The next step is to develop a therapy to enhance the transfer in patients with cancers linked to oncogenic Ras.
Although their research has so far focused on melanoma, which is known to elicit the response of the immune system, he believes that this finding could be applicable to other types of cancers. The researchers believe their research will lead to a better understanding of how the immune system fights tumors.
“It’s a part of the interaction between cancer and the immune system that is not well known,” they said.
“We are trying to gather more comprehensive data on all the proteins that are being passed around and how this information impacts the immune system’s response to cancer.”
GREEN IS BEAUTIFUL Women who drink green tea may lower their risk of developing some digestive system cancers, especially cancers of the stomach, esophagus and colon/rectum, according to a study led by researchers from Vanderbilt- Ingram Cancer Center in Tennessee.
The study was headed by Prof. Sarah Nechuta and published in the American Journal of Clinical Nutrition.
To determine green tea’s impact on cancer risk, the investigators surveyed women enrolled in the Shanghai Women’s Health Study, a populationbased study of approximately 75,000 middle-aged and older Chinese women.
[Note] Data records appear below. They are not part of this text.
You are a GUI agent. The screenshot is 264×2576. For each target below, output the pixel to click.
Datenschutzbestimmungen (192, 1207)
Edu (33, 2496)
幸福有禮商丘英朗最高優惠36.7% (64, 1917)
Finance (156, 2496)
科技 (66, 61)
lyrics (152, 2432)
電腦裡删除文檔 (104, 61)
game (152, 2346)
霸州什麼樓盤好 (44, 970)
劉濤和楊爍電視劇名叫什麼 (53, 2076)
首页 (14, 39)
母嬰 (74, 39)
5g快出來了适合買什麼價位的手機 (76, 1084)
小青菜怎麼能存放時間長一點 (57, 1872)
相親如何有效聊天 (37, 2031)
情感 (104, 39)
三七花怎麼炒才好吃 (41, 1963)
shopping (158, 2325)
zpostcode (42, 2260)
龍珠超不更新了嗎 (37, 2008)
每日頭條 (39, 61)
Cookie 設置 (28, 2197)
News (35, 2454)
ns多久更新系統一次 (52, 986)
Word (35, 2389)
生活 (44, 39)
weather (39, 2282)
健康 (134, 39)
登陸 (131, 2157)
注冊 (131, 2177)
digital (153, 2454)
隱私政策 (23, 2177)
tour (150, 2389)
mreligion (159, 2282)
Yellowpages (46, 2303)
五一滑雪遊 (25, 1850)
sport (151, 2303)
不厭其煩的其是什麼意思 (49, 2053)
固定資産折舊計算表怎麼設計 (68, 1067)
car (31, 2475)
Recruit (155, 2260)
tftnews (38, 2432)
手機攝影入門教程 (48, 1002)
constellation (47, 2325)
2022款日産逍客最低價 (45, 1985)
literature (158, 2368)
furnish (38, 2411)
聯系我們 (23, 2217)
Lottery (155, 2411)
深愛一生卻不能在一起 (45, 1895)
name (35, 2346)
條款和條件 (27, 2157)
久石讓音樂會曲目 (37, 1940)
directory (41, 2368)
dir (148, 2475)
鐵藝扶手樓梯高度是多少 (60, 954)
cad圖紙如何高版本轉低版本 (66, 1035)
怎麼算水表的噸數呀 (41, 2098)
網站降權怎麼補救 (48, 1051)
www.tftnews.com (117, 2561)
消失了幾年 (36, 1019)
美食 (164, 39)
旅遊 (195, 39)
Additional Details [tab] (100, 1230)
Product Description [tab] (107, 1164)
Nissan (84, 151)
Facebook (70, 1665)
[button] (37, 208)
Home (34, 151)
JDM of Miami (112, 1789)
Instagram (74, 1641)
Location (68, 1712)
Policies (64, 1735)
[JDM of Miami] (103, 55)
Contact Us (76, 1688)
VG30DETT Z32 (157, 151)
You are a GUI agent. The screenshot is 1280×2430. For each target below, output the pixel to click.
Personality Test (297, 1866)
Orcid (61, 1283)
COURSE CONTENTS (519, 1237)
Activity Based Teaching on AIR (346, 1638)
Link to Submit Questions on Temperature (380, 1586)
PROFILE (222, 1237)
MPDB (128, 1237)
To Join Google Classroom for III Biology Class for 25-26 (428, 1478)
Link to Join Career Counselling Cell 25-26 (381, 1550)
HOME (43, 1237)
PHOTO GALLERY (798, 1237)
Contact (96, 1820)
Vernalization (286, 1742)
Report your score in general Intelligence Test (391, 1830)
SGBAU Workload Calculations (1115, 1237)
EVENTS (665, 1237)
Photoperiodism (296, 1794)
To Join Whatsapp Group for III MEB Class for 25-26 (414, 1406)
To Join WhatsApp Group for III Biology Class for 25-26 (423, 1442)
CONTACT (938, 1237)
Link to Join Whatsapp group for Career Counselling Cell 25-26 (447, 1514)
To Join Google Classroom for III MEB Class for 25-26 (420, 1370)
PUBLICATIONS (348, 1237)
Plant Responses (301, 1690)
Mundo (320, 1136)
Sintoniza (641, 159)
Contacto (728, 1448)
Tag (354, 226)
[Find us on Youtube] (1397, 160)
During the initial interview participants were asked if they drank tea, the type of tea consumed and how much they consumed. Most of the Chinese women reported drinking primarily green tea.
The researchers found that regular tea consumption, defined as tea consumption at least three times a week for more than six months, was associated with a 17 percent reduced risk of all digestive cancers combined. A further reduction in risk was found to be associated with an increased level of tea drinking. Specifically, those who consumed about two to three cups per day (at least 150 grams of tea monthly) had a 21% reduced risk of digestive system cancers, especially stomach/esophageal and colorectal cancers.
“For all digestive system cancers combined, the risk was reduced by 27% among women who had been drinking tea regularly for at least 20 years,” said Nechuta. “For colorectal cancer, risk was reduced by 29% among the long-term tea drinkers.
These results suggest long-term cumulative exposure may be particularly important.”
Tea contains polyphenols or natural chemicals that include catechins like EGCG and ECG. Catechins have antioxidant properties and may inhibit cancer by reducing DNA damage and blocking tumor cell growth and invasion.